→ Exercise objective:
Format the lines below as a JSON list of strings, one string per line, starting with the line that contains "Given: Click the RU language indicator" and ending with the line that contains "Action: [x=39, y=183]", both included. Skip blank lines and leave the pictures out.

(Item position entries)
========================================================================

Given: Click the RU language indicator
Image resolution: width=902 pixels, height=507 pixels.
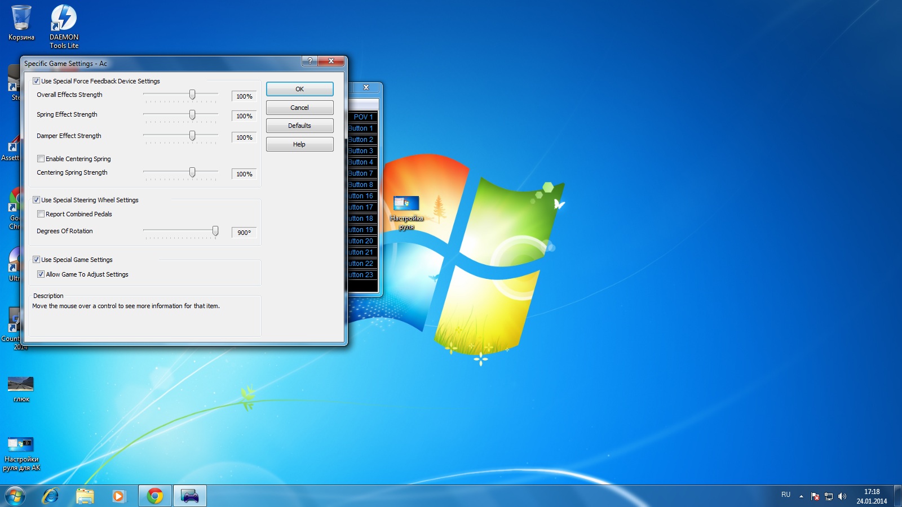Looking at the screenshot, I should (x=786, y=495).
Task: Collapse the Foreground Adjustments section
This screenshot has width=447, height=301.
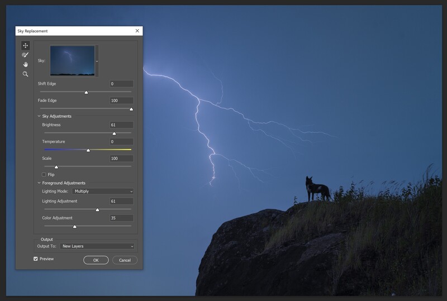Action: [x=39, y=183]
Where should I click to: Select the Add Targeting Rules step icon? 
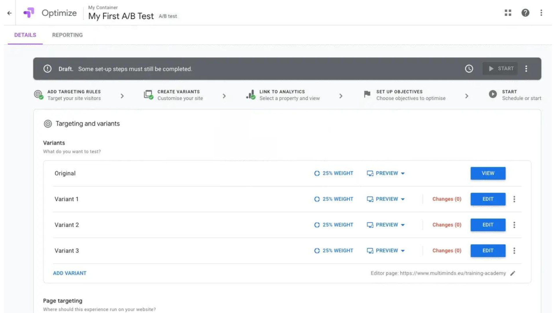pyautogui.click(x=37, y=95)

========================================================================

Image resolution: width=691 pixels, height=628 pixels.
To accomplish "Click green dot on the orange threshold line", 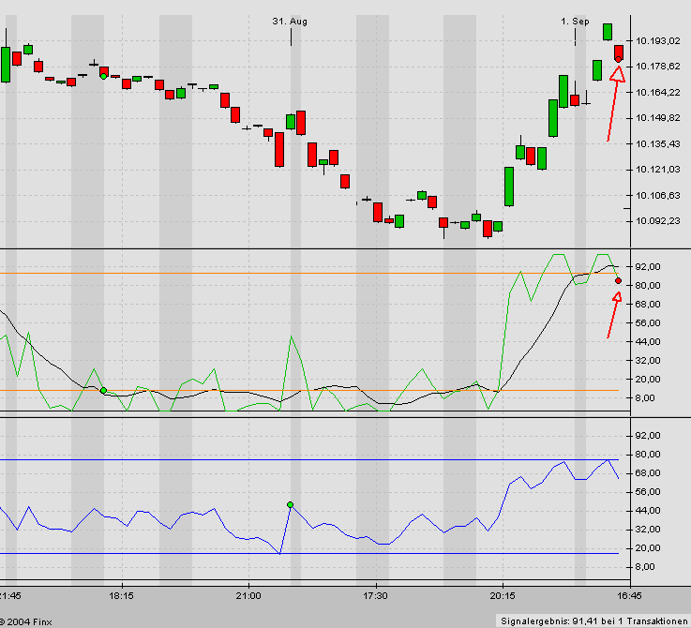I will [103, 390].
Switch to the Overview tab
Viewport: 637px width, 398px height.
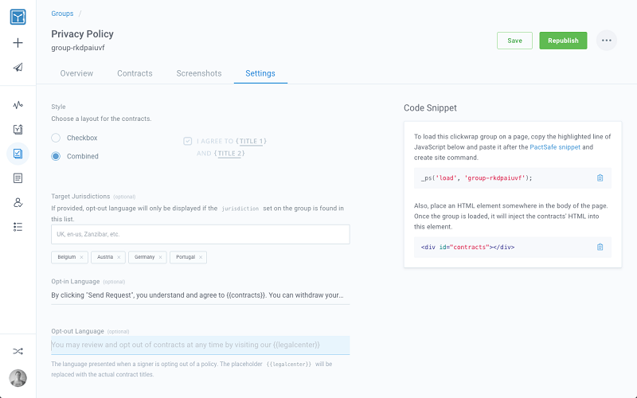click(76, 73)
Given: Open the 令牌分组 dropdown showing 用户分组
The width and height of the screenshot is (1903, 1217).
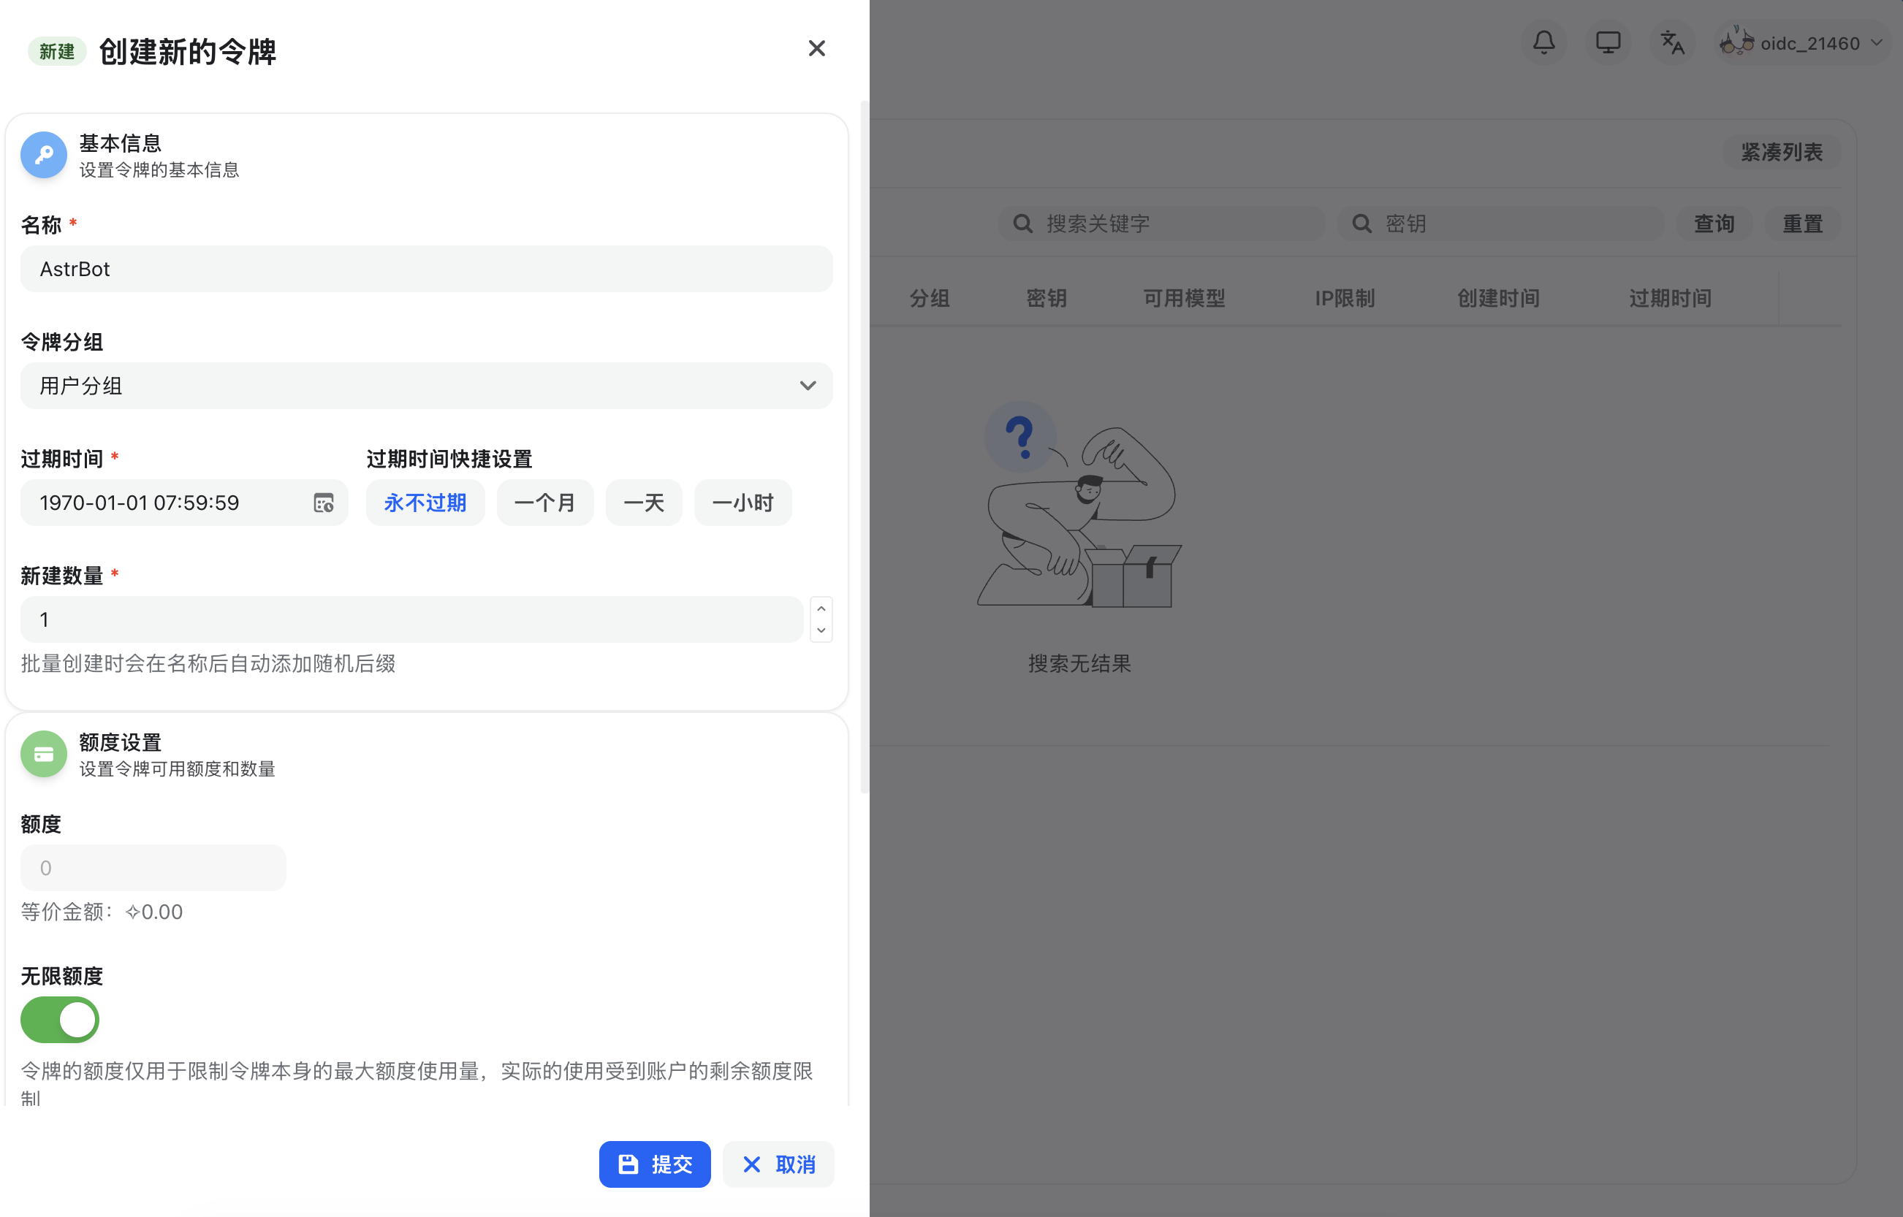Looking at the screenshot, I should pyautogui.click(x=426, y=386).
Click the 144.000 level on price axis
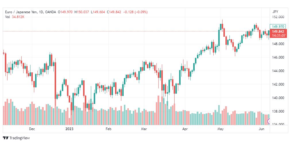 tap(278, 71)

========================================================================

→ The output:
[
  "Given: Click the RU language indicator",
  "Image resolution: width=902 pixels, height=507 pixels.",
  "Looking at the screenshot, I should (x=786, y=495).",
  "Task: Collapse the Foreground Adjustments section",
  "This screenshot has width=447, height=301.",
  "Action: [x=39, y=183]"
]